Ketamine administration reduces amygdalo-hippocampal reactivity to emotional stimulation

Increased amygdala reactivity might lead to negative bias during emotional processing that can be reversed by antidepressant drug treatment. However, little is known on how N-methyl-d-aspartate (NMDA) receptor antagonism with ketamine as a novel antidepressant drug target might modulate amygdala reactivity to emotional stimulation. Using functional magnetic resonance imaging (fMRI) and resting-state fMRI (rsfMRI), we assessed amygdalo-hippocampal reactivity at baseline and during pharmacological stimulation with ketamine (intravenous bolus of 0.12 mg/kg, followed by a continuous infusion of 0.25 mg/kg/h) in 23 healthy subjects that were presented with stimuli from the International Affective Picture System (IAPS). We found that ketamine reduced neural reactivity in the bilateral amygdalo-hippocampal complex during emotional stimulation. Reduced amygdala reactivity to negative pictures was correlated to resting-state connectivity to the pregenual anterior cingulate cortex.
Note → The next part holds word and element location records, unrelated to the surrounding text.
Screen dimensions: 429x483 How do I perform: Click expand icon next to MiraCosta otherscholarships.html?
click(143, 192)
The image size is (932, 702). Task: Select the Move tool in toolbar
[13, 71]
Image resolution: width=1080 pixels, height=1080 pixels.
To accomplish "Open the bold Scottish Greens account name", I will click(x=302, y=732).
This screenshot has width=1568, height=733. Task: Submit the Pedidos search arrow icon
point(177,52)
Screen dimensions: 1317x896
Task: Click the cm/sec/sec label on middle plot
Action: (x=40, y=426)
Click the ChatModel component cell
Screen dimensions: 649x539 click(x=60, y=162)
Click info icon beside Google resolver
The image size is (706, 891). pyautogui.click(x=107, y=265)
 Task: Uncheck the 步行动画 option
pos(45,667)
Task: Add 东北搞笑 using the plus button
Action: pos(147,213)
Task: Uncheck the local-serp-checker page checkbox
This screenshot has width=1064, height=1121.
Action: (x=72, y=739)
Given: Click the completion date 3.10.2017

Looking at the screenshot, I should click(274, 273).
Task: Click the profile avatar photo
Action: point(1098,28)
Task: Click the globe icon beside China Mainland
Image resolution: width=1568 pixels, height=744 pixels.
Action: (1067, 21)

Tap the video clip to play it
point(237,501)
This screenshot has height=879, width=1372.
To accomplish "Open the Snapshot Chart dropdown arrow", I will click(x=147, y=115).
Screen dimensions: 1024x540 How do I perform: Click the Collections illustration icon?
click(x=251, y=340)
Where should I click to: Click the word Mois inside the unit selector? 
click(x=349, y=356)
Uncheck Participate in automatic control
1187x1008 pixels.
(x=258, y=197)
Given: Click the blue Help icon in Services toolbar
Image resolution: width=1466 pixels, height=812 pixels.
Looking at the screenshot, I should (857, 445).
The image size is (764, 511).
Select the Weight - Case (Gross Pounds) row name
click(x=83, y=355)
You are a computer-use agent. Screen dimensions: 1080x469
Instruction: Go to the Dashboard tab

Interestingly, subjects experienced intensity of psychedelic alterations of consciousness during ketamine infusion predicted the reduction in neural responsivity to negative but not to positive or neutral stimuli. Our findings suggest that the pharmacological modulation of glutamate-responsive cerebral circuits, which is associated with a shift in emotional bias and a reduction of amygdalo-hippocampal reactivity to emotional stimuli, represents an early biomechanism to restore parts of the disrupted neurobehavioral homeostasis in MDD patients.